Çoğumuz mimarisiyle ve güzellikleriyle dikkati çeken kıyı
boyu konaklarıyla tanırız.”Ne güzel evler” diye iç geçirmeyenimiz yoktur. Halbuki biraz zaman ayırıp şöyle sokaklarını
dolaştığınızda sürpriz güzellikler karşılar sizi..
Burası bu megakentte özlemini çektiğimiz mahalle kültürünü
yaşatmaya çalışan semtlerdendir aslında. Onun için sokak soka gezerek
keşfetmelisiniz bu semti. Arnavut kaldırımlı, yanyana sıralanmış tarihi evleri,
sıcak, samimi ortamı mutlu edecektir gezenleri.
Önce Arnavutköy’ün geçmişine göz atmalıyız semti daha iyi
tanımak için.
Arnavutköy, Boğaz kıyısında Beşiktaş ilçesine bağlı bir
semt. Bebek ve Kuruçeşme arasında kalan semt otantik yapısını korumuş, geçmişi
yansıtan yapıları ve sokaklarıyla (bir de sevenler için balık restorantlarıyla)
ünlüdür.
Geçmişi ilkçağa kadar inen Arnavutköy Bizans döneminde
önemli bir ibadet yeri olmuş, 16. Yüzyılda da Osmanlıların en büyük mesire
yerlerinden biri haline gelmiştir. İsmi ile ilgili kesin bilgi olmamasına
rağmen Fatih Sultan Mehmet’in Arnavutluk fethinden sonra buradan getirdiği
halkı boğaz kıyısındaki bu alana yerleştirmesine bağlayan görüşler vardır.
Nitekim 16.yüzyıla ait fermanlarda resmen Arnavutköy adı kullanılmaktadır.
18. ve 19. Yüzyıllarda birçok yalı ve köşkle çok tercih
edilen bölge halini alan Arnavutköy yine aynı dönemlerde geçirdiği büyük
yangınlarla bu muhteşem yapıların ve ahşap konakların çok büyük bölümünü
kaybetmiştir. Yine bu yangınlar döneminde semtteki Yahudiler ve diğer
gayrimüslimlerin tamamına yakını burayı terketmişlerdir.

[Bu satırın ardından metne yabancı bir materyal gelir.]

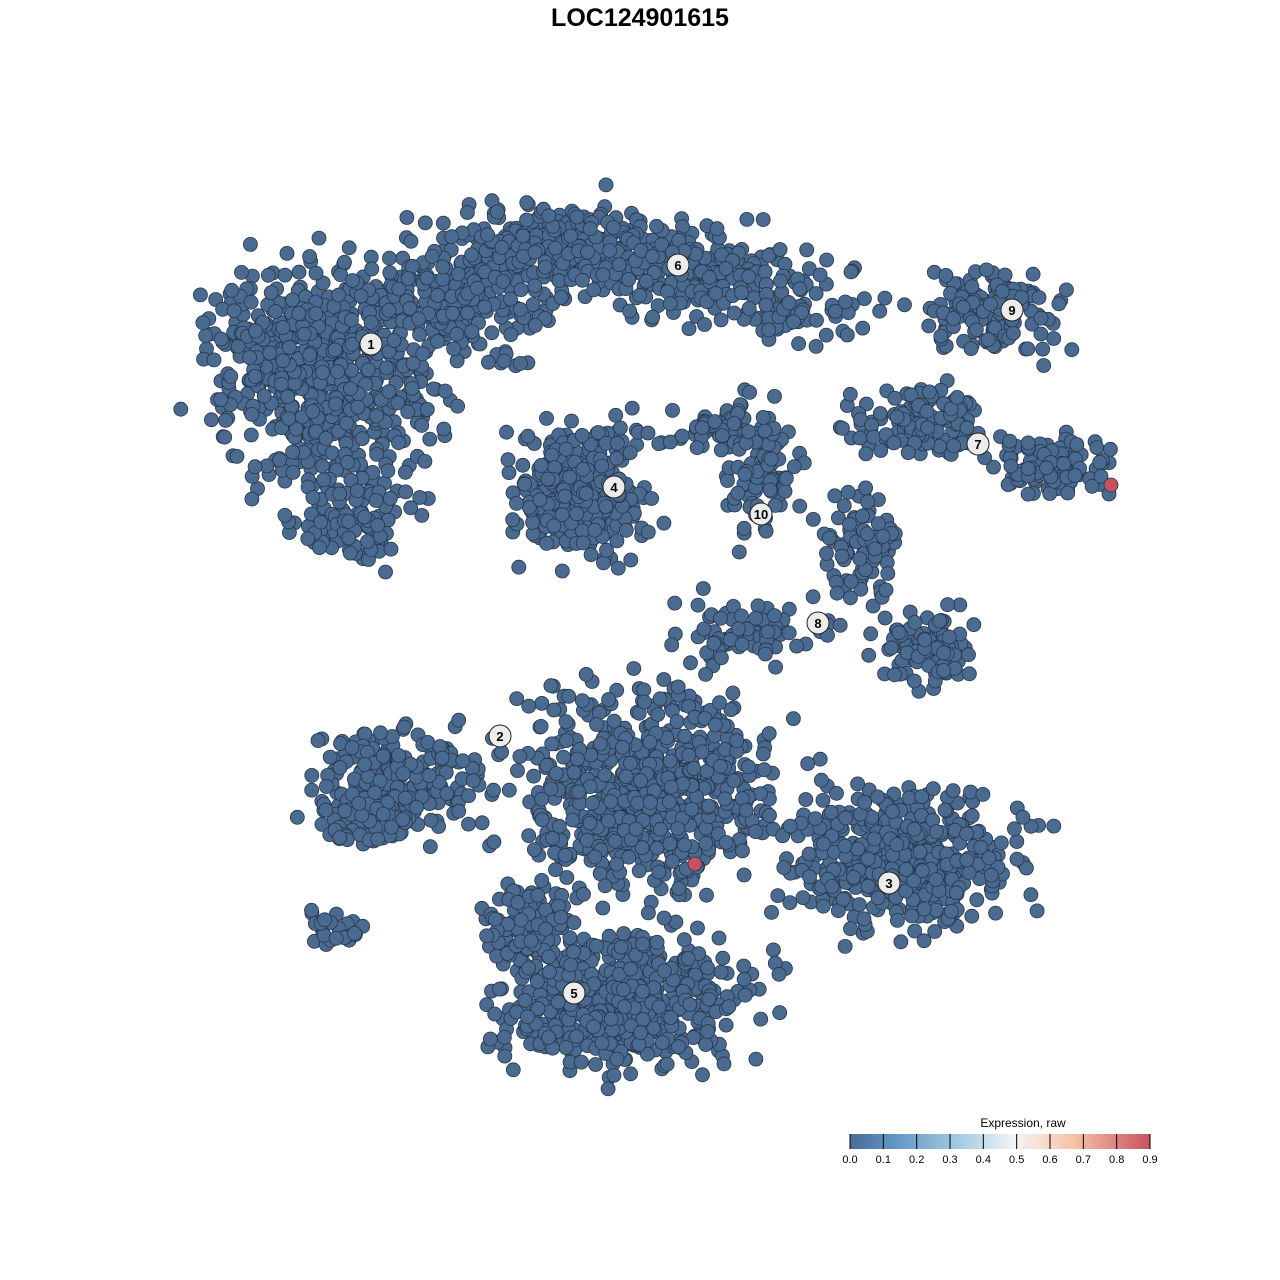  I want to click on svg-text: 5, so click(574, 994).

Peki günümüz Arnavutköy’ünde ne yapılmalı nereleri
gezilmelidir.?
- Öncelikle Akıntı burnundan başlayıp boğaz kıyısında güzel bir yürüyüş yapıp, boğazın, köprünün, Anadolu kıyılarının ve yol boyu sıralanmış tarihi konakların güzelliğine dalmalı, fotoğraf makinesiyle harika kareler yakalamalı.
- Arnavut kaldırımı sokaklarında turlayıp mimarisiyle ilgi çeken evlerini, kiliseleri görüp esnafıyla sohbet etmeli.
- 1832 yılında II.Mahmut tarafından yaptırılan ve Helenik mimarisiyle dikkati çeken Tevfikiye Camii gezilip bahçesindeki banka oturup boğazın manzarasına dalmalı.
- Cami yanında buluna tarihi Polis Karakol binası gezilmeli
- Dışarıdan da olsa Rum Ortodoks Taksiarhi kilisesi görülmeli.
- Karnımız acıktıysa sahilde mutlaka taze balık yemeli.
- Sokak arası kahvelerinden birinde yorgunluk çayı/kahvesi içmeli.